_INSTRUCTIONS FOR THE TASK:_
Lines from the one containing "The width and" to the end of the records, both ends included and exactly as written, are the whole answer, and no pictures go in it.

*** Begin section ***

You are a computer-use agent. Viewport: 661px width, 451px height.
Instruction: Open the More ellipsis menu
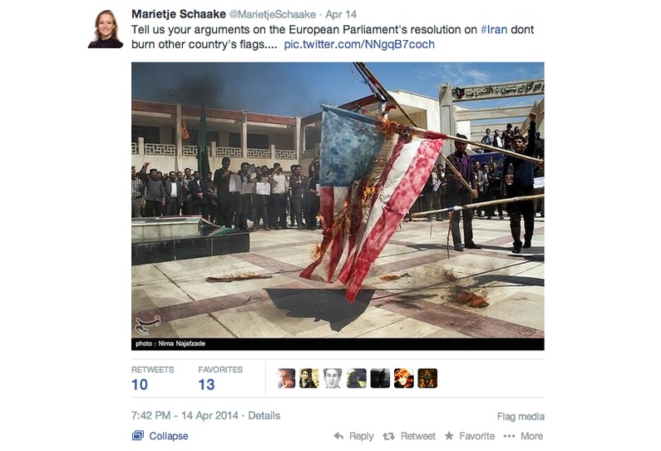click(x=509, y=436)
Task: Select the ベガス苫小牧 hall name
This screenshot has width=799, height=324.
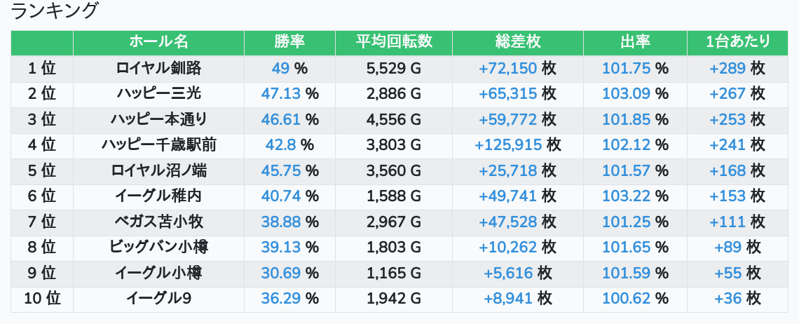Action: tap(158, 222)
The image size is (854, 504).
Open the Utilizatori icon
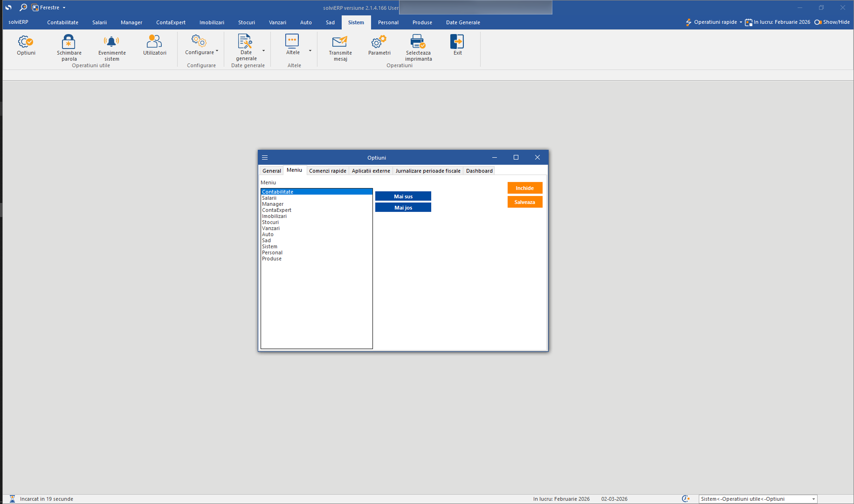point(154,42)
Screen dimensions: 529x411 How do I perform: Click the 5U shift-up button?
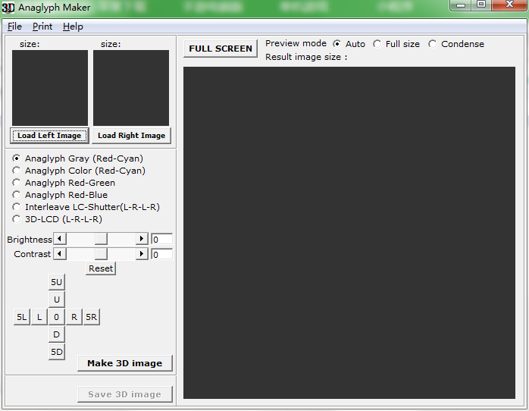(56, 282)
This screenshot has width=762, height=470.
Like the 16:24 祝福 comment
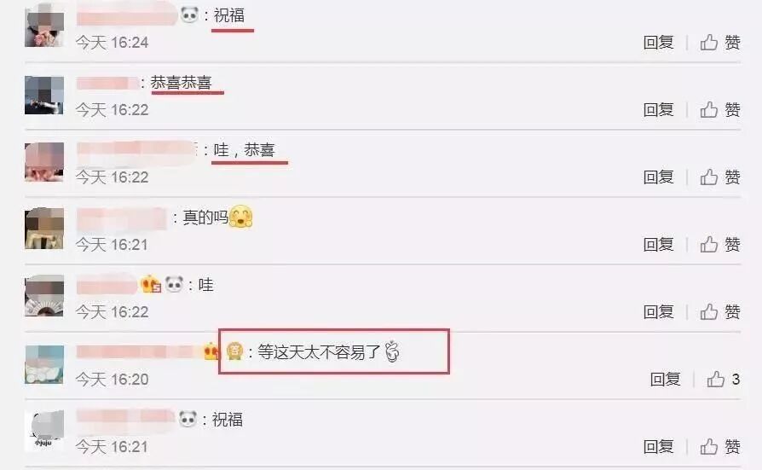click(x=720, y=43)
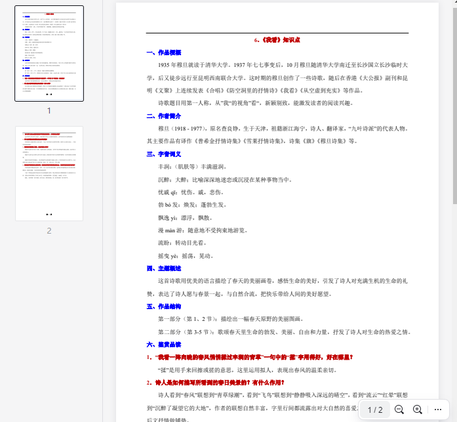Select the page 1 thumbnail

click(49, 53)
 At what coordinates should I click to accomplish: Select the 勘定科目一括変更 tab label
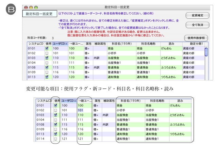(40, 14)
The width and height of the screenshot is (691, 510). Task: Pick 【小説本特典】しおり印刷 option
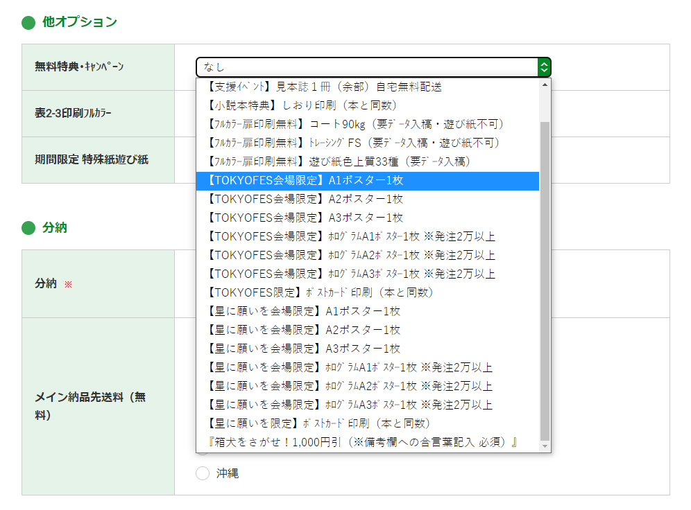(x=368, y=105)
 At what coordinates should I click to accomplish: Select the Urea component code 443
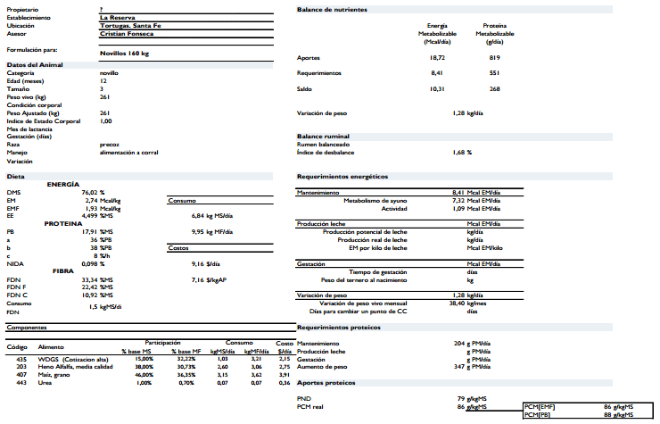pos(21,383)
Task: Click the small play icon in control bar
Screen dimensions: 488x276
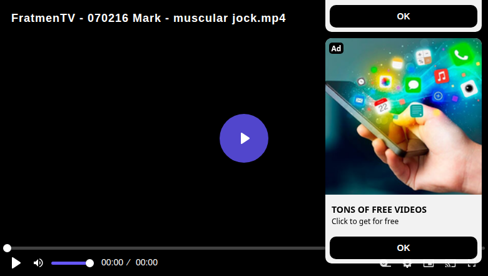Action: coord(16,263)
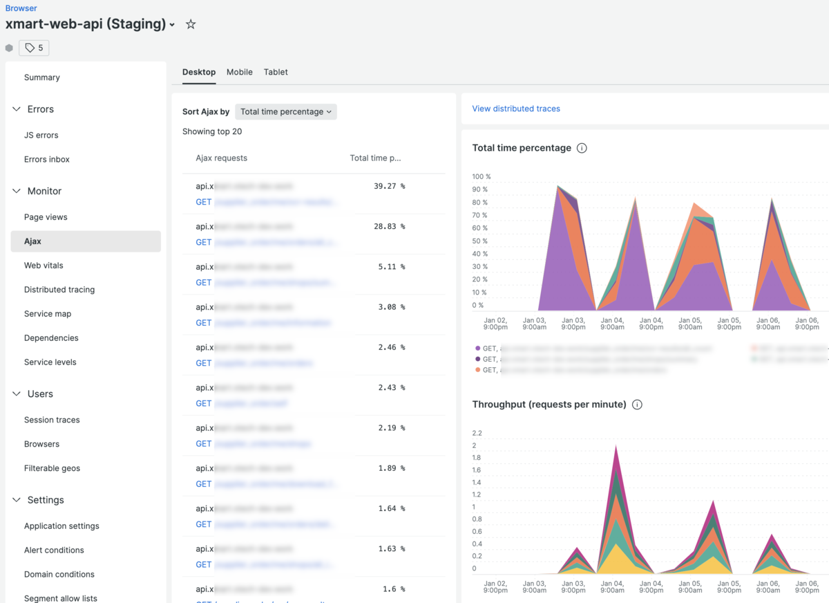This screenshot has height=603, width=829.
Task: Go to Browser breadcrumb link
Action: click(x=21, y=8)
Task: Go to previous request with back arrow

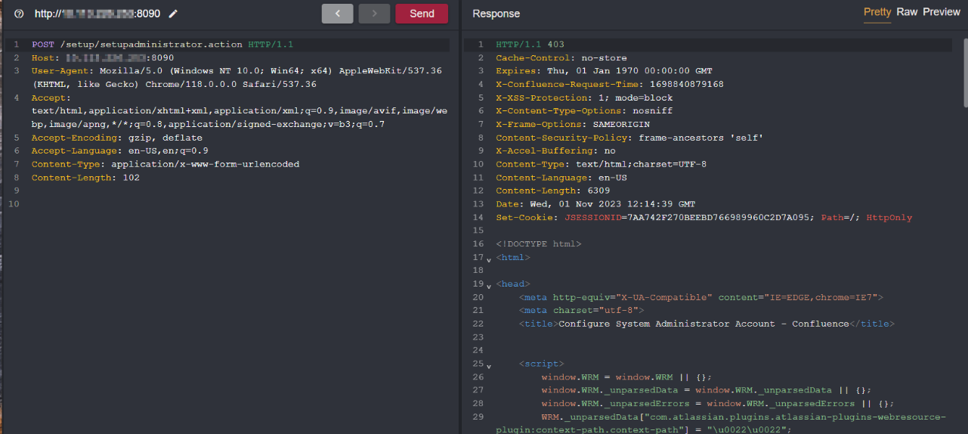Action: (x=337, y=14)
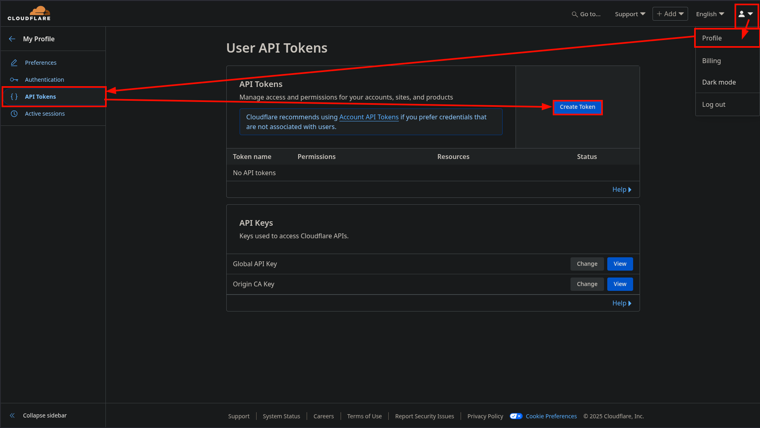Image resolution: width=760 pixels, height=428 pixels.
Task: Open the English language dropdown
Action: point(710,14)
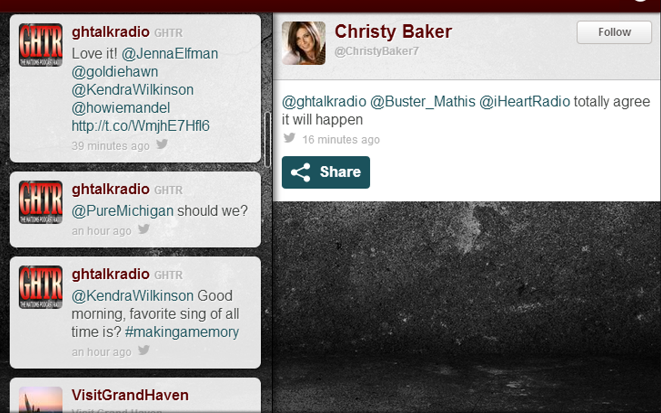Open GHTR avatar on the Love it tweet

(x=41, y=45)
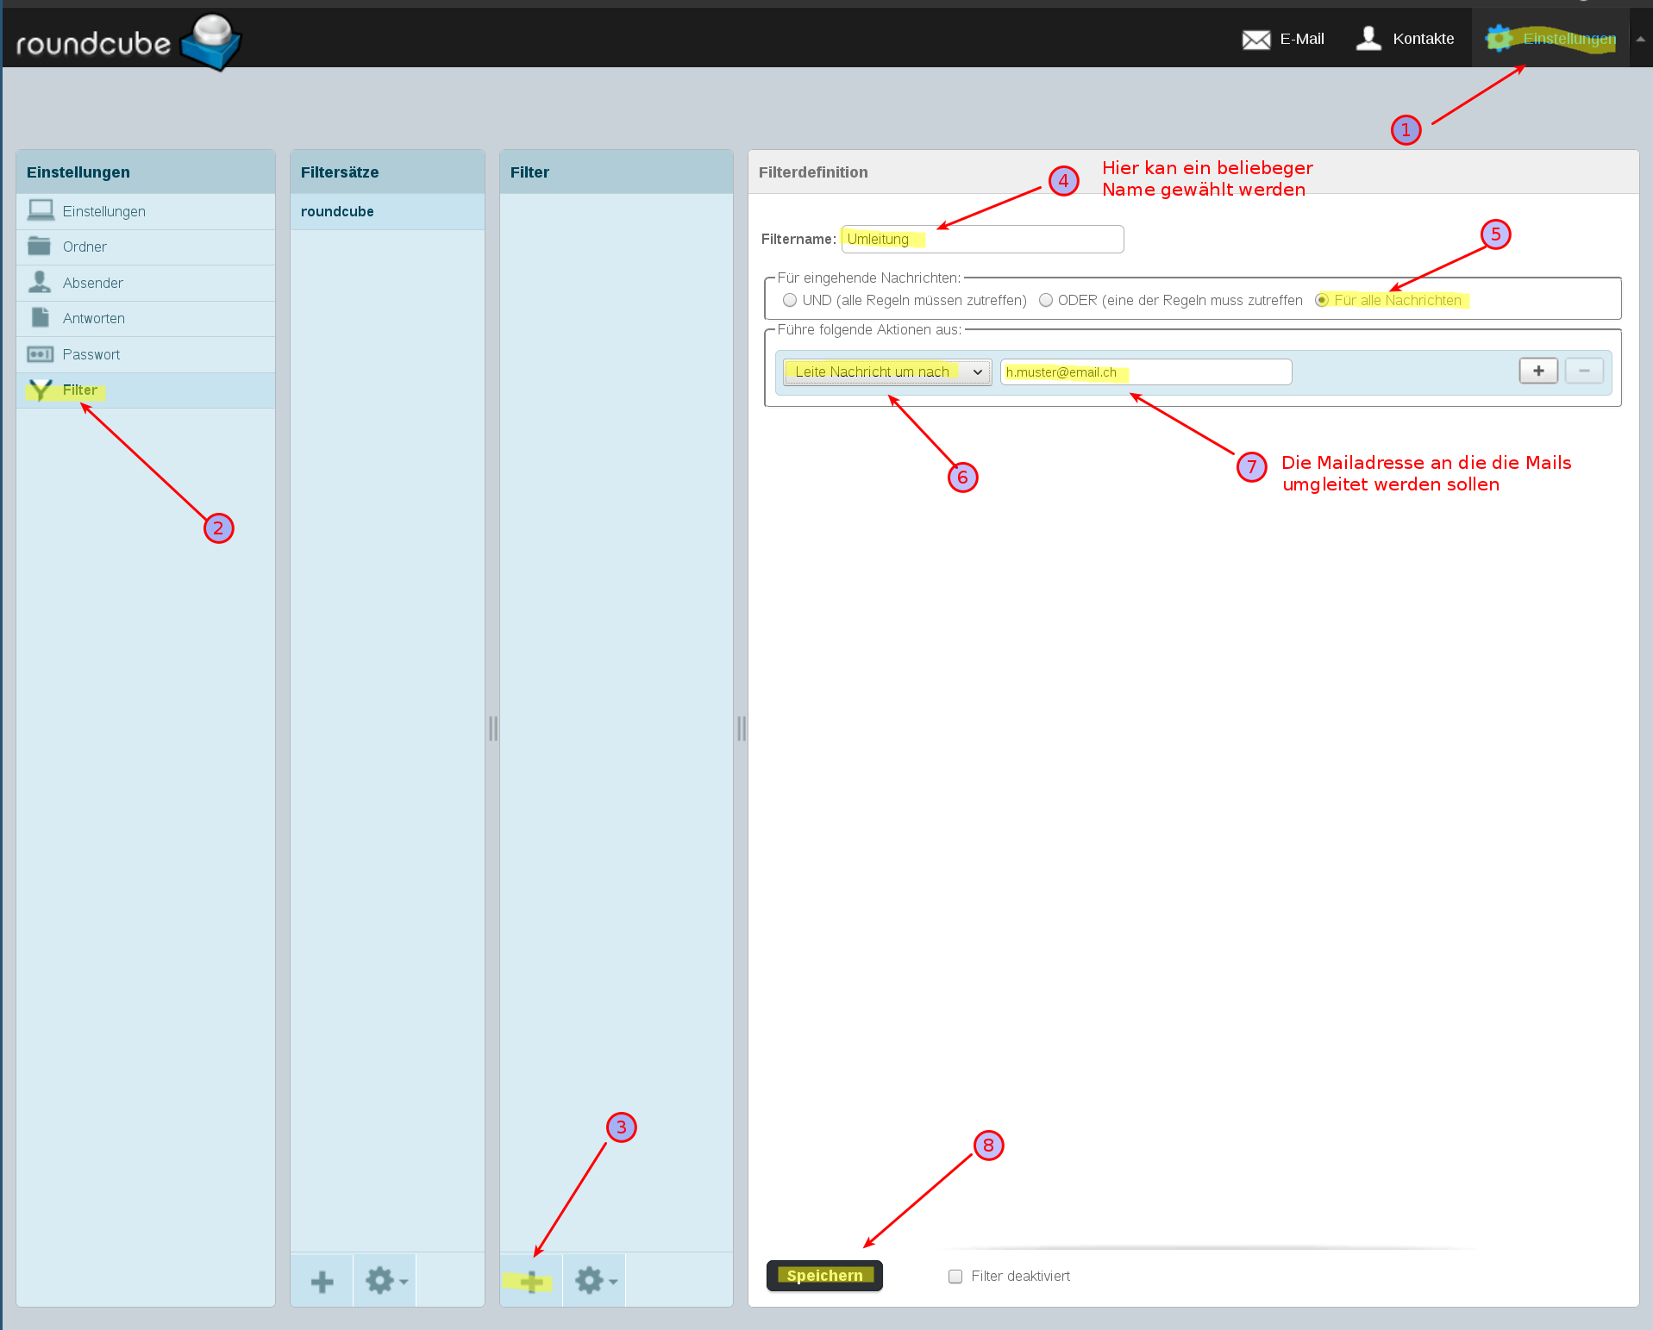Open Kontakte address book
Viewport: 1653px width, 1330px height.
1405,39
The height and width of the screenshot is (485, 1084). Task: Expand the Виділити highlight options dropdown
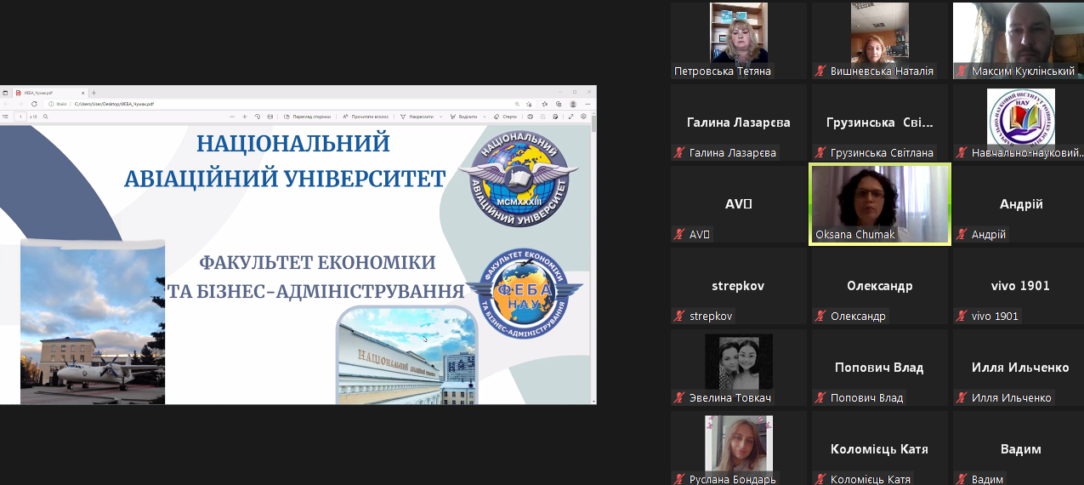(x=484, y=117)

*** End section ***

_ANSWER TO THE PROBLEM:_
The width and height of the screenshot is (691, 510). Task: Pick 【小説本特典】しおり印刷 option
(x=368, y=105)
 At what coordinates should I click to accomplish: Select the Urea component code 443
pos(21,383)
Task: Click the small play icon in control bar
Screen dimensions: 488x276
Action: coord(16,263)
This screenshot has height=603, width=829.
Task: Go to Browser breadcrumb link
Action: click(x=21, y=8)
Task: Go to previous request with back arrow

Action: (x=337, y=14)
Image resolution: width=760 pixels, height=428 pixels.
Task: Open the English language dropdown
Action: point(710,14)
Open GHTR avatar on the Love it tweet

(x=41, y=45)
Open Kontakte address book
Viewport: 1653px width, 1330px height.
1405,39
The height and width of the screenshot is (485, 1084). Task: Expand the Виділити highlight options dropdown
(x=484, y=117)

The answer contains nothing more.